I was wondering if any of you guys now of any web sites that discuss how to form a bicycle club or if you have formed you own clubs and what you did to get interest. I have found some, but they give little info.
I guess right now my plan, like I said, is to post a query to who would be interested and to call me. If I get enough interest, I will go the next step to find a meeting place to talk about what we do, where we go, what to call ourselves, etc. Then to draw up a plan for routes, meeting times, places, etc.
I don't plan to have an annual fee, but if I start up a website, newsletter, brouchure, etc then yes, I guess I would have to start an annual fee. But, that's waaayyyy down the road. For now, my idea is a loose bunch of guys and gals riding together 2, maybe, 3 times per week, for fun, some to train for races no doubt, but mostly for fun.
Anything else I should be doing? Or consulting?
07-16-02, 12:39 PM
I think it's a good idea.
I'm not sure I can give you specific tips, but I can tell you how my club, the Irregular Cycling Club of Montreal, was formed.
Earlier this year, I was talking to Enrico and Gustavo, my main cycling buddies, about getting some bigger group rides together. It was actually Enrico's idea, and we thought it was a good one. The problem was that some of the better-established clubs in the area -- the Beaconsfield Cycling Club being the prime example -- are a little... er... bureaucratic.
We arranged a big group ride [well, not HUGE, just a half-dozen guys] in March and concluded that if we had a ride schedule and some kind of way to keep people informed. we could probably attract more people to our rides.
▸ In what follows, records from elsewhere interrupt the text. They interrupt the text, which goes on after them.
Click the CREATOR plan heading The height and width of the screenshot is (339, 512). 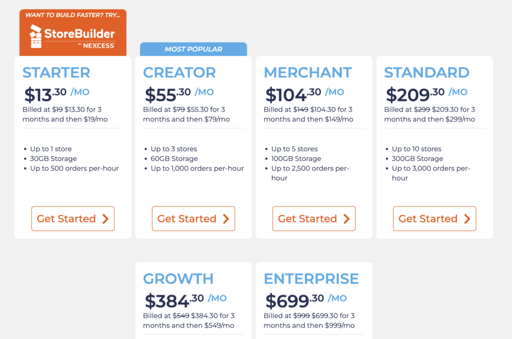coord(180,73)
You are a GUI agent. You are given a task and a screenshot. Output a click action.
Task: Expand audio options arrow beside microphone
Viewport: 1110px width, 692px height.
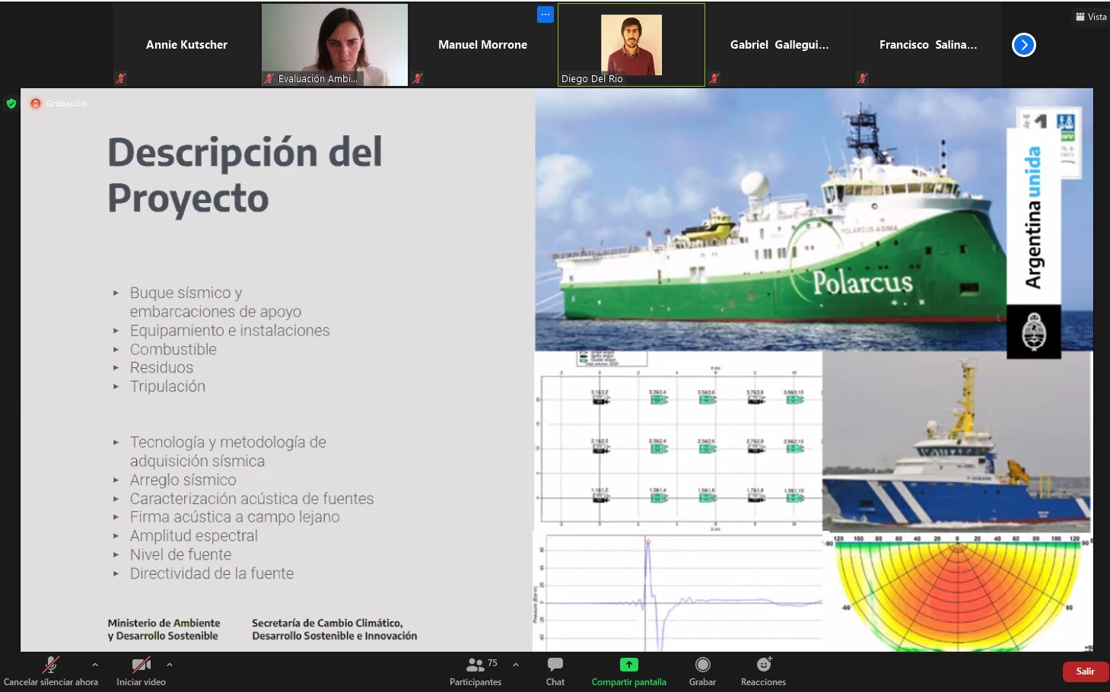[95, 665]
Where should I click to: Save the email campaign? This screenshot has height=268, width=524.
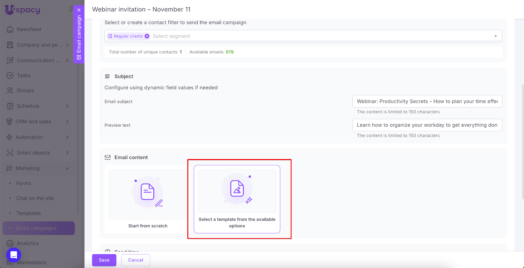[x=104, y=260]
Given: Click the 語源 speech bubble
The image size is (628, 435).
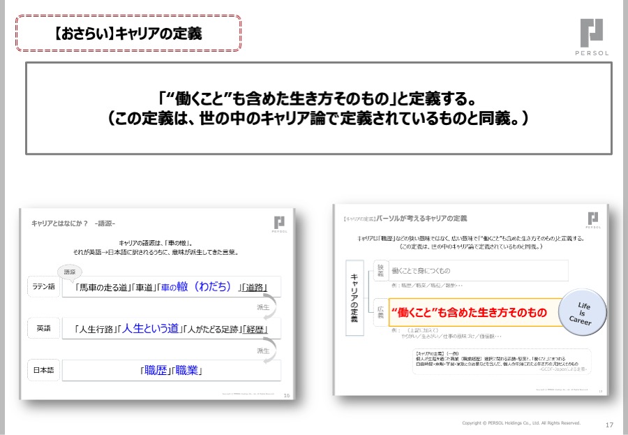Looking at the screenshot, I should pyautogui.click(x=70, y=271).
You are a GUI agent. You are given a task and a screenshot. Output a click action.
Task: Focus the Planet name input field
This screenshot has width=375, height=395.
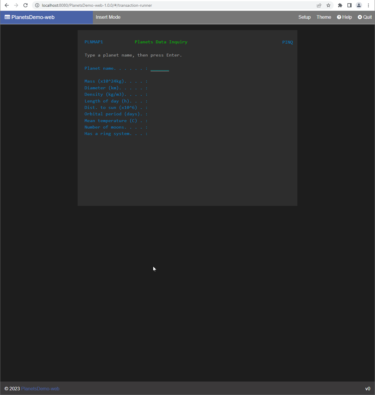click(x=160, y=69)
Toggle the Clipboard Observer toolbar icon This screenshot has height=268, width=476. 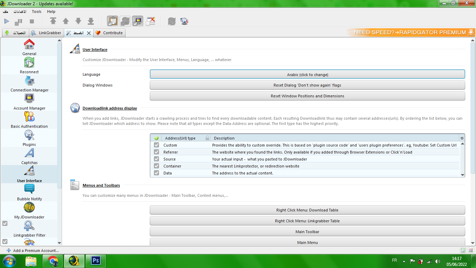coord(112,21)
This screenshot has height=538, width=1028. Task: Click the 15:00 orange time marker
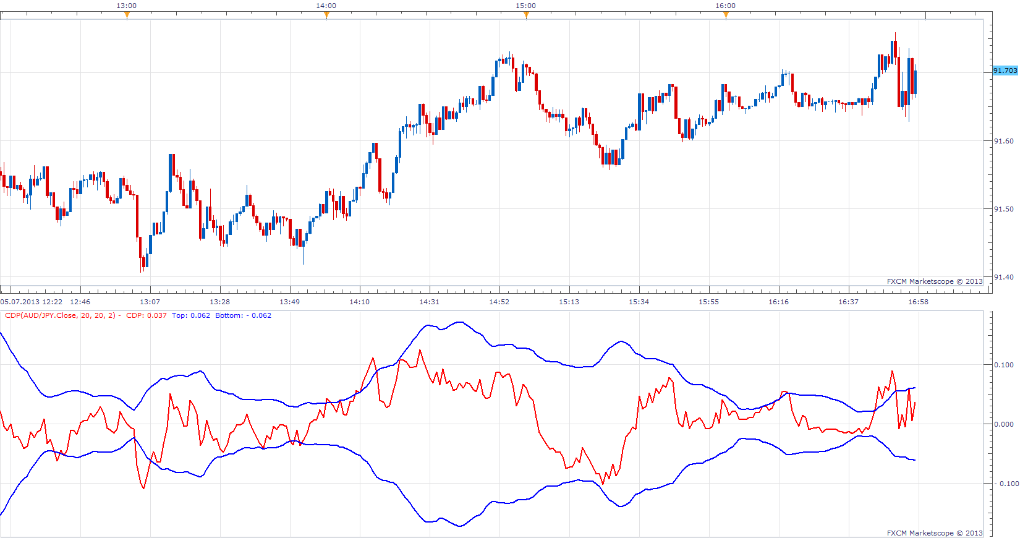(526, 15)
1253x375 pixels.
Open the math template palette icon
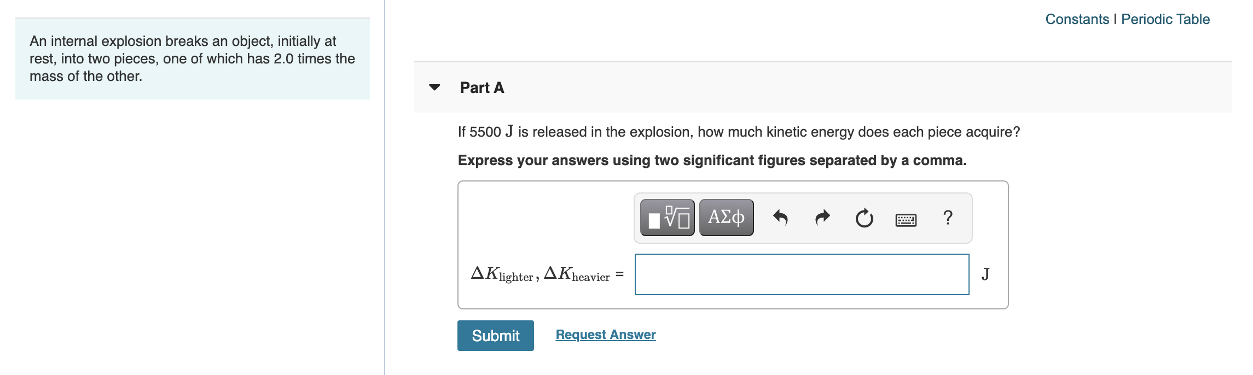click(667, 217)
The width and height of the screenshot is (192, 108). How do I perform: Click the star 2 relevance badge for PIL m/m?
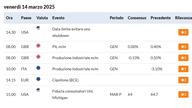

So I set up a club Web site (http://www.communityzero.com/irregulars) at communityzero.com [inspired by Velo's cycling community -- thanks, Velo] and we started scheduling specific rides. We now have two rides scheduled every weekend -- a "social ride" of 80-100 km with an average speed around 25 km/h starting at 9:00 am Saturdays and an "epic ride" [centuries and the like] with average speeds of 30ish km/h starting at 8:00 am on Sundays.
The social rides are an opportunity for people who aren't at top-level yet to get out and ride with the group and for the hardcore to get a good recovery/LSD ride and the Sunday rides let us go all out. Sometimes there are sprints and attacks on the latter, but the rule is always to keep the group together or regroup at certain points.
We invite friends to join us, and they invite friends and so on.. and so on... On occasion, we've been out at someone tags on our paceline and if he/she seems friendly enough, we extend an invitation. When we ride with other groups, we'll sometimes let people know that we exist, and there are a couple of LBSes where we're known.
As it stands now, we have about 15 members of varying levels who turn up for rides, some more frequently than others.
07-16-02, 02:53 PM
Velocipedio.... Not sure.. Your community cycling web site- is this posted with your internet service provider? 'Community Zero.com' is your service provider. ? I have thought about this same action in my community.. My provider is locally based... Asked them, they wanted more fees than I felt this service was worth...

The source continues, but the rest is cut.